About this task: Everything from the line with "How do I perform: Open the three-dots" through the final line below should be copied out exactly, and nothing else should appear.

※

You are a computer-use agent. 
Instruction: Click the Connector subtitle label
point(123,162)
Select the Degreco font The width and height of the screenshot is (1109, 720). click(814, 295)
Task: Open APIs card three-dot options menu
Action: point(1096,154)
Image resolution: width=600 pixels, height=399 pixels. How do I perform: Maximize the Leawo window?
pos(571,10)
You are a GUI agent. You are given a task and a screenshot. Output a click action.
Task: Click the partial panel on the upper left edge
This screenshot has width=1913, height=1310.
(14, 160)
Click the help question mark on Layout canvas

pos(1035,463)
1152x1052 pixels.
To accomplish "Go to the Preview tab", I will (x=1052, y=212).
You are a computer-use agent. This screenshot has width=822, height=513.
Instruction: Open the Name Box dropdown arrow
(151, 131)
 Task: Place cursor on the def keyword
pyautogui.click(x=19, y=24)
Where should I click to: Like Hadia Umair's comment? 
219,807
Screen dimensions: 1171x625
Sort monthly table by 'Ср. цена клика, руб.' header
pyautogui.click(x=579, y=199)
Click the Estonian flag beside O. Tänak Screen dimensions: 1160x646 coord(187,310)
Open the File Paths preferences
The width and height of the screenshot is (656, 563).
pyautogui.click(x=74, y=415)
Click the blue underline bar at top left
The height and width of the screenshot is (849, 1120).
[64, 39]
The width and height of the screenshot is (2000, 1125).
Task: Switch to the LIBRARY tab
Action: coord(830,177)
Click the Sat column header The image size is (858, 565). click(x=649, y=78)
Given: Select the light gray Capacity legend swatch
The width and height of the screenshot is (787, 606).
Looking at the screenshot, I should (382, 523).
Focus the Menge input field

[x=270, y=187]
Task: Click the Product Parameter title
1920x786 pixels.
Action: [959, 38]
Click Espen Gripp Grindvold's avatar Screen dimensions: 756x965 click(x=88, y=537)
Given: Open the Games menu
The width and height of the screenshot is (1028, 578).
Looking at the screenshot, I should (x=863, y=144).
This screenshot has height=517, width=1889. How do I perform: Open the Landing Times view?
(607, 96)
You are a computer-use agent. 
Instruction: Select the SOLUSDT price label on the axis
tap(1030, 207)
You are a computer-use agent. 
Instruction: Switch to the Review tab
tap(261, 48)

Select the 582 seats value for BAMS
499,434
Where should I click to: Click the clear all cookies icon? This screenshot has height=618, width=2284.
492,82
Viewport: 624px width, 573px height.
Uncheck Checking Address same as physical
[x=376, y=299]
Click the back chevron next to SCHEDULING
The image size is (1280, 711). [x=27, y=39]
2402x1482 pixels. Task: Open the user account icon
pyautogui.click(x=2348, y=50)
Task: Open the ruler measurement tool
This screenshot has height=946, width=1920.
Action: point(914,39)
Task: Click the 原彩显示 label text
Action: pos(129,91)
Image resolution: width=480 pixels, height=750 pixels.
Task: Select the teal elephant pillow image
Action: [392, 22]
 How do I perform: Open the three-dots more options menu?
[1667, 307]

※

Exercise solution:
 How do I perform: Open the three-dots more options menu?
[1667, 307]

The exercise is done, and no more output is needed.